(Beginning of DATA TO EXAMINE)
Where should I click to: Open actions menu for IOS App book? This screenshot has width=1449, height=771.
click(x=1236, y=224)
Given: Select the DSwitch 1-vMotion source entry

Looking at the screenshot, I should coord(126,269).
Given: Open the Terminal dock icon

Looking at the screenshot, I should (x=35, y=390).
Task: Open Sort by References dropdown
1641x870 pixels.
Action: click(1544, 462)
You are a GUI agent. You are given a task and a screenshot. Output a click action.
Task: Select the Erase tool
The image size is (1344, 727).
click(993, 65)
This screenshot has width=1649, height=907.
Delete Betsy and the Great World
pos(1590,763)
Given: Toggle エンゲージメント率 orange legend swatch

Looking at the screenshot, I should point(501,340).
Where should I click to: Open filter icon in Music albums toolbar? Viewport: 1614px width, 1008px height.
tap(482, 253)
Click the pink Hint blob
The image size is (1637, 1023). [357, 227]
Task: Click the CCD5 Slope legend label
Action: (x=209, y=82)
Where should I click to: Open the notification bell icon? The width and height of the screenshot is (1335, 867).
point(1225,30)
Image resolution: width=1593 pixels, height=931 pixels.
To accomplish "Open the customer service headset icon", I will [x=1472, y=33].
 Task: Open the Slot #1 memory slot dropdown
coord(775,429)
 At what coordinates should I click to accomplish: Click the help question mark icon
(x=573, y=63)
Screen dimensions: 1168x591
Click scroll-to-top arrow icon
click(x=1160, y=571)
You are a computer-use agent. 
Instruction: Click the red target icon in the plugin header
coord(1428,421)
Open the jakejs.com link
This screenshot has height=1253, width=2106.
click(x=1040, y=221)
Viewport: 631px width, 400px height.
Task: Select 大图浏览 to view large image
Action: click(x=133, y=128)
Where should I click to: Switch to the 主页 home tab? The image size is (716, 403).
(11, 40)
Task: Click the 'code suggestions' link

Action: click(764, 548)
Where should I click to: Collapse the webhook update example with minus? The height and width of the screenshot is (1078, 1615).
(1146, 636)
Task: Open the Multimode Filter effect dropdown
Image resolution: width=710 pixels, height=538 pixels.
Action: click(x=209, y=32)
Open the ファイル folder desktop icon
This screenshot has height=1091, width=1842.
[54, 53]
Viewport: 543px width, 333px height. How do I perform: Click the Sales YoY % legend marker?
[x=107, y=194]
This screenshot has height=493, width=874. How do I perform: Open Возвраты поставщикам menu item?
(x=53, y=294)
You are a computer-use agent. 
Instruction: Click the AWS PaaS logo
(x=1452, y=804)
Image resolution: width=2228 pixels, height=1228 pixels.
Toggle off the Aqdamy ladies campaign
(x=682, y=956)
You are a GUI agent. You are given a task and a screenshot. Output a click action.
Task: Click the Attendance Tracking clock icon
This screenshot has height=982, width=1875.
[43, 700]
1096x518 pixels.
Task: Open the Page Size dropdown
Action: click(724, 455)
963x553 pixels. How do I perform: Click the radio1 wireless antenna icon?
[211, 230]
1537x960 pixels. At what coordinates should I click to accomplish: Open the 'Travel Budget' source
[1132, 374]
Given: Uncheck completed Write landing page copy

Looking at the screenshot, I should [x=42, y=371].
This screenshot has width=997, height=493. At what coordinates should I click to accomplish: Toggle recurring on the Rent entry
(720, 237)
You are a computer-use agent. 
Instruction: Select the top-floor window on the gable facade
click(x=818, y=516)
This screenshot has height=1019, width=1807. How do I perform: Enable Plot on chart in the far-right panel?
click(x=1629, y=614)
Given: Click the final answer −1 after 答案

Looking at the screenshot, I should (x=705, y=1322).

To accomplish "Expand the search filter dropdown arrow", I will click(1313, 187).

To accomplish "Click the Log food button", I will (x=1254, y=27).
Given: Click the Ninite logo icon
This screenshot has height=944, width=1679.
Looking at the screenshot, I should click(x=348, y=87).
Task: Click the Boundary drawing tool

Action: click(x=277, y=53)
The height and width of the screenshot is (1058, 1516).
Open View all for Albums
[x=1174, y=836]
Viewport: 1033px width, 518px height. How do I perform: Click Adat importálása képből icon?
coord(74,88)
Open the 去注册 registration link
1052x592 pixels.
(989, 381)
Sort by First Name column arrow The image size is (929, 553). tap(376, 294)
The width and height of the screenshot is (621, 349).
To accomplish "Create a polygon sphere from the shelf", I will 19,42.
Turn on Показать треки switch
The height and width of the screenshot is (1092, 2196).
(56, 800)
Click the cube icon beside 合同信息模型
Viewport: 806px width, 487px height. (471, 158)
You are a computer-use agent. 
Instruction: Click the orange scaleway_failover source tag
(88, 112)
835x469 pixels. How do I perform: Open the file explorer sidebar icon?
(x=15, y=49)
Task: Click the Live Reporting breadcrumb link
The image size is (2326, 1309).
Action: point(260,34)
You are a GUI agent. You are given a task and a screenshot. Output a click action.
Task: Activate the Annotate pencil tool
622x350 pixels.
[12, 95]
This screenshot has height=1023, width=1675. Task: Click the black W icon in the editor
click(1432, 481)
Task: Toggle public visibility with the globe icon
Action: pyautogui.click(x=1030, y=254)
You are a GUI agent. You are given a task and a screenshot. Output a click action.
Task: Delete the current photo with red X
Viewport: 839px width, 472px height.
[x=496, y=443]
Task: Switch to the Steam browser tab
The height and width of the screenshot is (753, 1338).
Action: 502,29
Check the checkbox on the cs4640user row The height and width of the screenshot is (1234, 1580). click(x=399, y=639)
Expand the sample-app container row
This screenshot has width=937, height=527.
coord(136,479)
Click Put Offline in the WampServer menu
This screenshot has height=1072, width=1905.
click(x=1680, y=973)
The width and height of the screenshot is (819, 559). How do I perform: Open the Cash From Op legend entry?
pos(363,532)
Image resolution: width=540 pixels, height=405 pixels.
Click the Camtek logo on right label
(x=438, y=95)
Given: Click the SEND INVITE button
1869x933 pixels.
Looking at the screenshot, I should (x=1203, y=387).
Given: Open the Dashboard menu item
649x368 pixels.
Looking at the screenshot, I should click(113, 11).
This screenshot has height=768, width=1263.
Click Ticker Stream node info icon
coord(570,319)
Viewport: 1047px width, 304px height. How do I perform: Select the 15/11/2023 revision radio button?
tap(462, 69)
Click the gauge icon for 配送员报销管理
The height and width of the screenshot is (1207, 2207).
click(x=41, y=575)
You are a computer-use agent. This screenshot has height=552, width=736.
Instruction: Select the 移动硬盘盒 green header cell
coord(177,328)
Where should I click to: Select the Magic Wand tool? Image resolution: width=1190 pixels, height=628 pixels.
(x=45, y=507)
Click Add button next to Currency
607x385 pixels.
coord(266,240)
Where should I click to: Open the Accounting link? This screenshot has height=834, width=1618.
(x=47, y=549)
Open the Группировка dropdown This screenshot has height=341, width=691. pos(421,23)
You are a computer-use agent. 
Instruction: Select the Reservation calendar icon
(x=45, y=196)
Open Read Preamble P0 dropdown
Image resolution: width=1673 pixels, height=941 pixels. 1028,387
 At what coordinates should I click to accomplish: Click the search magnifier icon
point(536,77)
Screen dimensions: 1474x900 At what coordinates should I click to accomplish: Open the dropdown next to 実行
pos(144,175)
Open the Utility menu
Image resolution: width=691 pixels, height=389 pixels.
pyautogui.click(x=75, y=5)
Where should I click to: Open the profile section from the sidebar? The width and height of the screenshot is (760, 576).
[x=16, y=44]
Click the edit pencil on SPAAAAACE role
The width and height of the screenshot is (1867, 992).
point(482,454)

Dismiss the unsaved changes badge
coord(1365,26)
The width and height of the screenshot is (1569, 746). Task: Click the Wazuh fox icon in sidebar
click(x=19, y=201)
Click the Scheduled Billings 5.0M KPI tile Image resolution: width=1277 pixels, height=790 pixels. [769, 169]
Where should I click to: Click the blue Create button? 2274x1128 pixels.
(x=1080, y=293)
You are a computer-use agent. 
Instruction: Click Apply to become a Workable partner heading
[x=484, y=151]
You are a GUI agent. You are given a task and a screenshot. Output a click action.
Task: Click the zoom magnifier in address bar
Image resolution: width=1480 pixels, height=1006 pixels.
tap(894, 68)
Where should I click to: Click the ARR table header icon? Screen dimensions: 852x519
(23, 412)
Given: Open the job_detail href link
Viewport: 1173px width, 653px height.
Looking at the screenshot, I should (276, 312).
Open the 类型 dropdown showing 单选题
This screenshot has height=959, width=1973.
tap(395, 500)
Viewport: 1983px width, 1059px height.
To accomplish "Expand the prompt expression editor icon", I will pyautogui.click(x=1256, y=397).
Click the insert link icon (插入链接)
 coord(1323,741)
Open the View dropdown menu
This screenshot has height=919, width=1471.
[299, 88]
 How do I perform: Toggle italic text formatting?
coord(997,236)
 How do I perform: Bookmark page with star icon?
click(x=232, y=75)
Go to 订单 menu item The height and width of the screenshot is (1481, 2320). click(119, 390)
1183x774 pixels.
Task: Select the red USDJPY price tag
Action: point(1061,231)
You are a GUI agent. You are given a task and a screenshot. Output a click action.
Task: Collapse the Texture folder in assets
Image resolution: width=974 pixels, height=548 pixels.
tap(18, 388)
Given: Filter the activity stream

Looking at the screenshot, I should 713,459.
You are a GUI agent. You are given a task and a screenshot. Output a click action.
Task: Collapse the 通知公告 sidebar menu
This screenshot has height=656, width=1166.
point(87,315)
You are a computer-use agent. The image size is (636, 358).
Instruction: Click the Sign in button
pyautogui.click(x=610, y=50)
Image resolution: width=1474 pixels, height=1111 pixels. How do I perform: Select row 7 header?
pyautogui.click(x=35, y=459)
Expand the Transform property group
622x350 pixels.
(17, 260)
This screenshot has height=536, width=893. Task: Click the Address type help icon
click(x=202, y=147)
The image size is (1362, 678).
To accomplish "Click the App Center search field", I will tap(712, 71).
(End of DATA TO EXAMINE)
§ ACTIVITY:
Within the listing, how many lines hold the word "Sort"? Only the number is to be given.

§ WRITTEN ANSWER:
2